Stratus Avance verbindet Intel Modular Server zu einem hochverfügbaren System mit bis zu sechs Server-Paaren.
(Bild: Stratus Technologies)

Mit Hilfe der Software Stratus Avance 3.0 lässt sich je ein Blade in zwei Servern zu einem ausfallsicheren System zusammen binden. Der Intel Modular Server wiederum kann in einem Server-Gehäuse bis zu sechs Server-Blades aufnehmen. Daher lassen sich nun in einem System, bestehend aus zwei Gehäusen, bis zu sechs Server-Paare betreiben.

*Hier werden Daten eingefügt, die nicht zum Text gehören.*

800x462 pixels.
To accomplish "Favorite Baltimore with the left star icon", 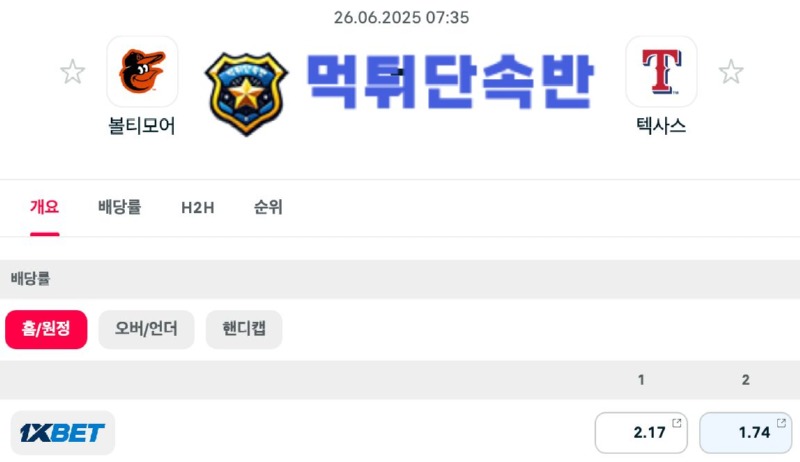I will [x=72, y=71].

Durch die sechs Server-Paare wird die Anzahl der verfügbaren virtuellen Maschinen unter Stratus Avance erheblich erhöht. Zugleich bleibt die Administration über eine einzige zentrale Schnittstelle zu verwalten.

Damit ist auch ein Remote-Management des Systems möglich. Zudem lassen sich zusätzliche Ressourcen wie neue Festplatten einfach hinzufügen.

Hochverfügbarkeit per Software

Timo Brüggemann, Director Business Development, zuständig für Europa, den Nahmen Osten und Afrika bei Stratus in Eschborn, sagt: „Mit der größeren Dichte virtueller Maschinen lassen sich die Systeme auch für anspruchsvolle unternehmenskritische Aufgaben, die hohe Performance verlangen, einsetzen.“

Avance von Stratus, einem Unternehmen mit Firmensitz in Maynard, Massachusetts, ist eine softwarebasierte Lösung, die jeweils zwei x86-Server zu einem ausfallsicheren Gesamtsystem verbindet. Dabei werden Daten und Anwendungen zwischen den beiden Systemen permanent in Echtzeit repliziert. Beim Auftreten von Fehlern führt das System eine Live-Migration durch, so dass der Server immer betriebsbereit bleibt.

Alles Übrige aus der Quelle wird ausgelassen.